Put him in that category. Holmes, 24, finished the night with nine catches and 131 yards. He’s a kid who grew up dirt poor right here in Florida, went to Ohio State, and has been maturing every day, according to his coach. Last week, Holmes admitted to the media that for a stretch, as a kid, he sold drugs to get money. He revealed that to set an example to others.
He set a pretty good example in that end zone. In a game that already had given us one of the greatest plays in Super Bowl history, Holmes’ body stretch in the final minute goes right up there with David Tyree’s catch last year for the Giants.
And that’s pretty high.
Got it. Held it. Count it. Give credit to the Cards
How impressive was what Pittsburgh did with this victory?

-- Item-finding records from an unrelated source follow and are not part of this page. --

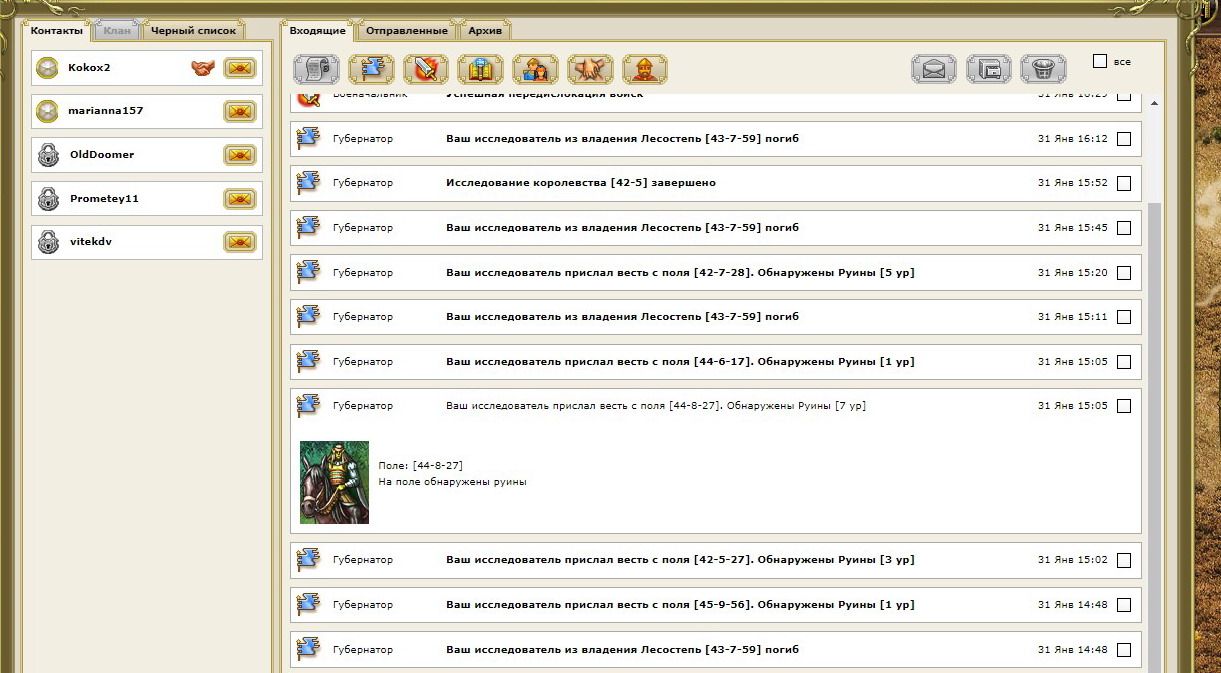The height and width of the screenshot is (673, 1221).
Task: Click the open book filter icon
Action: click(x=480, y=69)
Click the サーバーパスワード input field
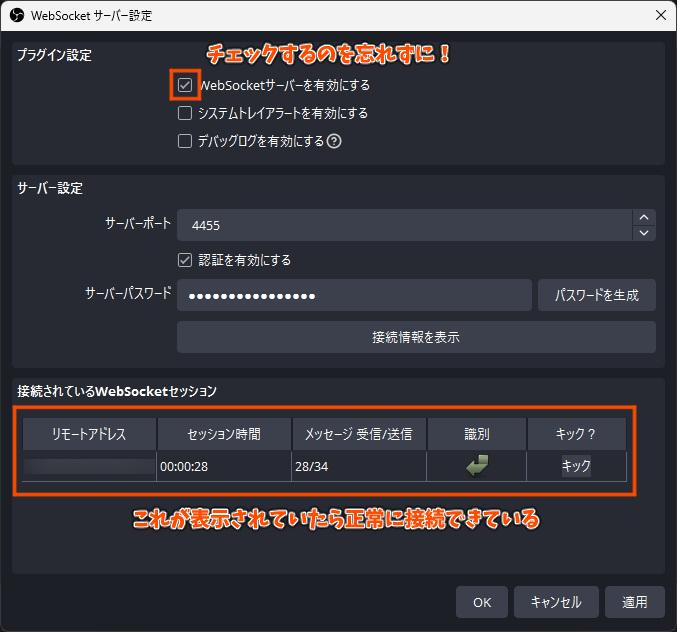 [354, 295]
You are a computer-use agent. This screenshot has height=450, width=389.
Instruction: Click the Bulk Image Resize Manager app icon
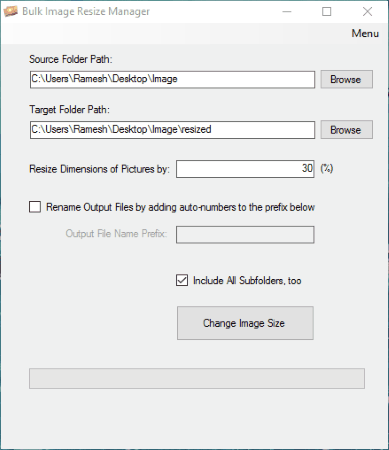tap(10, 11)
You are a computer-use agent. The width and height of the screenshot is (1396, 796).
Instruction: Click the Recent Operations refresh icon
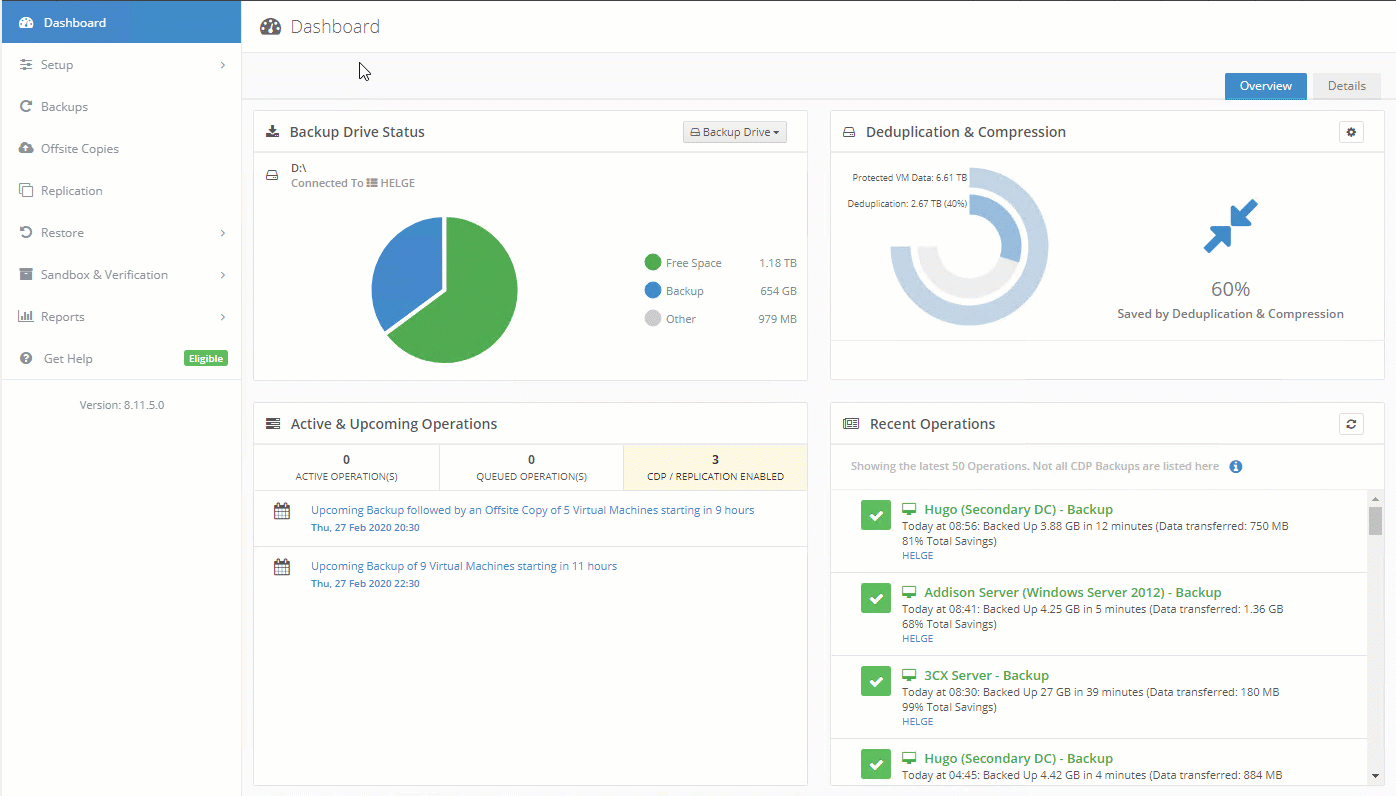coord(1351,424)
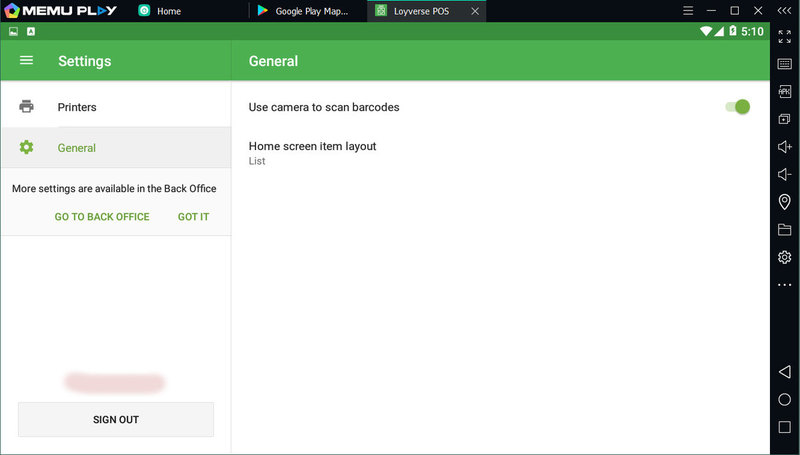
Task: Expand the three-dots more tools in sidebar
Action: 785,285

Well, consider the Steelers now have six Super Bowl titles, more than any other franchise. Consider that their coach, Tomlin, is, at 36, the youngest to ever win a Super Bowl.
Consider that Roethlisberger now has two Super Bowl rings before his 27th birthday. Consider that the Steelers captured this victory with a very un-Steelers like 58 yards rushing.
Now consider that for all that, for all the numbers and the accolades, you could make a case that Arizona deserved this game as much as Pittsburgh.
Think of the things the Cardinals endured to come back to have a lead in the final minute.
They endured Harrison’s 100-yard interception return. They endured 11 penalties – many of them crippling. They endured the top-ranked defense in the NFL.
And they put 23 points up and nearly stole this thing with that amazing Warner-to-Fitzgerald final touchdown.
“I never thought we had it won,” Warner told NBC afterward. “I’ve been in this situation before. Obviously, to fight back and put ourselves in that position, that felt great. But they deserve a lot of credit.”
Fitzgerald – the receiver who would have been the story – was more emotional.
“Being so close,” he said. “It hurts.”
But close is what Super Bowls are suddenly all about. After a rash of blowouts, it seems like they’re getting better and better. The catches are getting more dramatic. The last-second heroics getting even more last second. There is no sense in writing the story early any more in the Super Bowl. No sense at all. Just ask Holmes. It’s elementary.